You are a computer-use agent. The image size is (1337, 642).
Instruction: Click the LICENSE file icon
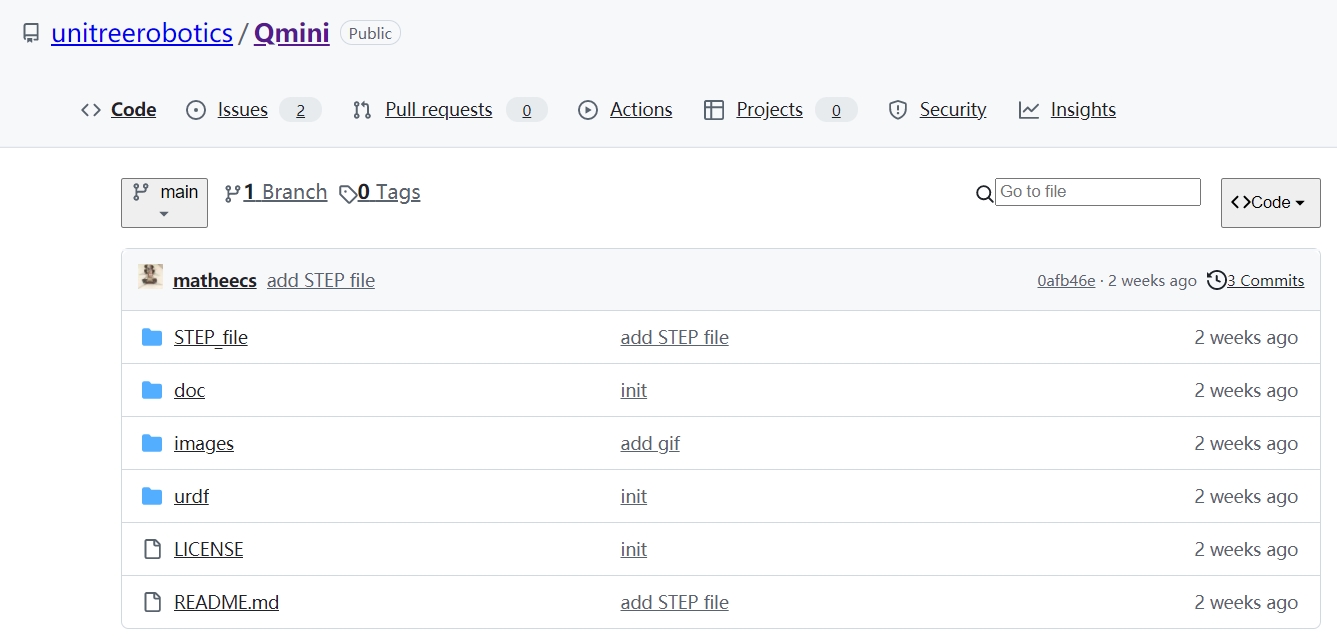coord(152,550)
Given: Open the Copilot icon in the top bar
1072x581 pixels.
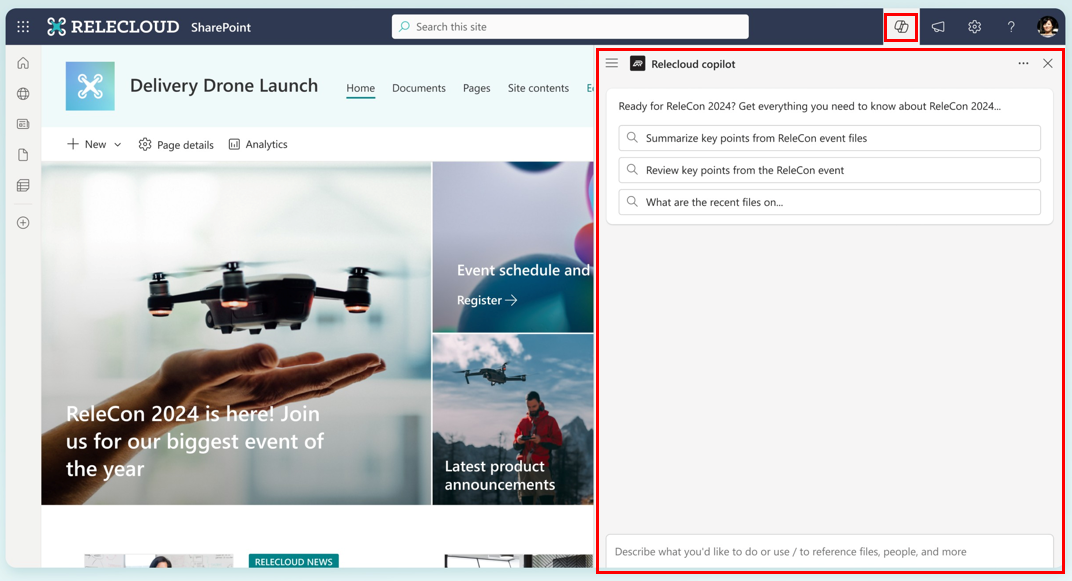Looking at the screenshot, I should [x=900, y=26].
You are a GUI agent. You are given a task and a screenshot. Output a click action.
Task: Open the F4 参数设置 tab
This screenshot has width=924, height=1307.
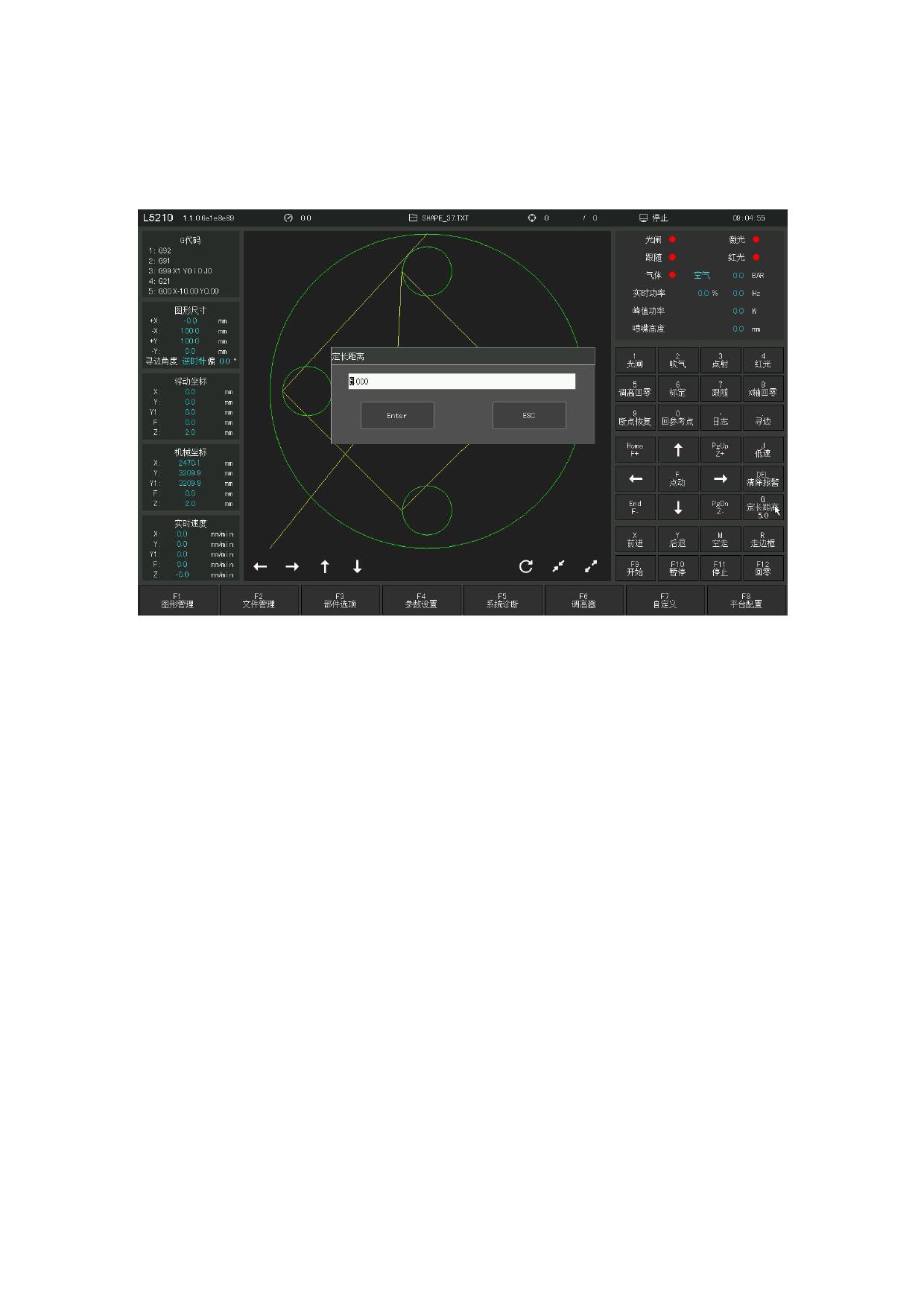point(421,601)
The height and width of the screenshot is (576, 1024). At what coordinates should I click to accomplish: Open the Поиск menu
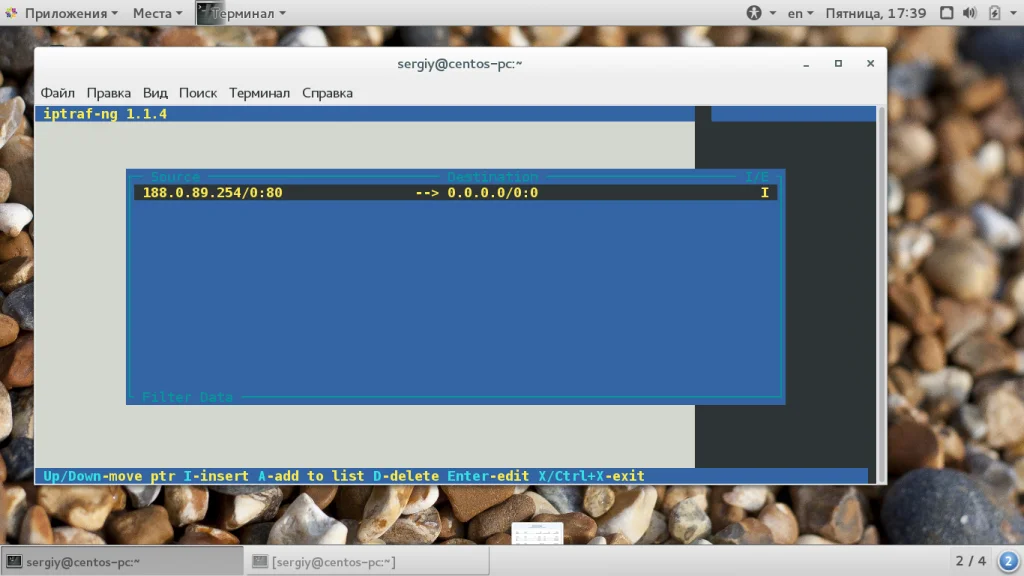point(198,93)

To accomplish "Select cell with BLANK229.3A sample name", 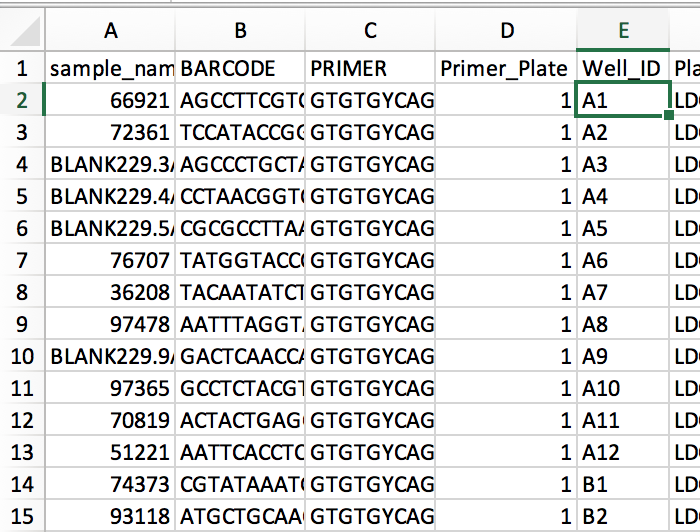I will pos(110,164).
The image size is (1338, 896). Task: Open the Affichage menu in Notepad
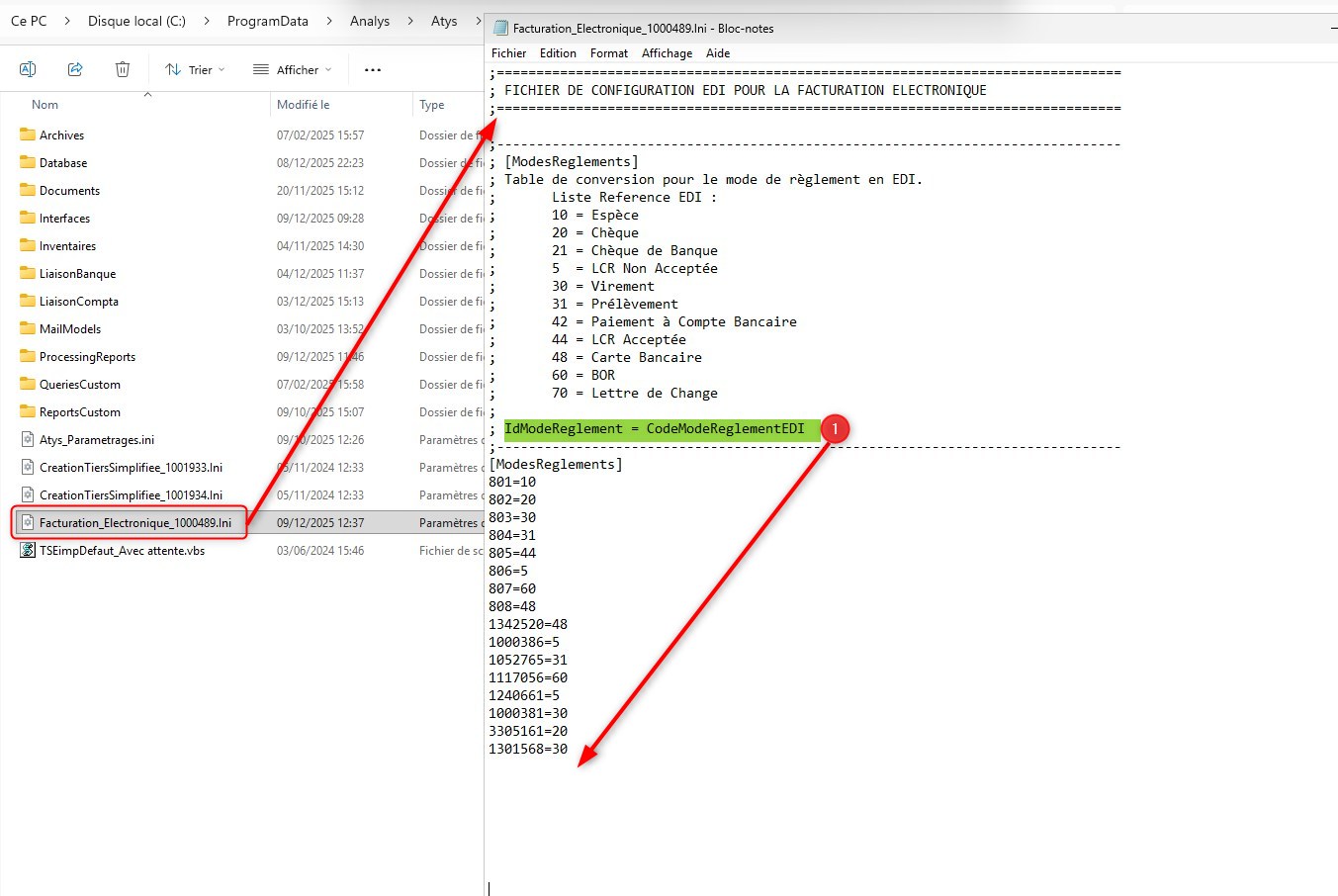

※

*Given exercise*: Turn the part of the records that opens with the line containing "You are a GUI" and closes with the line containing "point(421,601)" into a JSON list of strings, one string per line, skipping any blank lines. Leave the pictures out of the answer.

*Completed exercise*:
[
  "You are a GUI agent. You are given a task and a screenshot. Output a click action.",
  "Task: Open the F4 参数设置 tab",
  "This screenshot has width=924, height=1307.",
  "point(421,601)"
]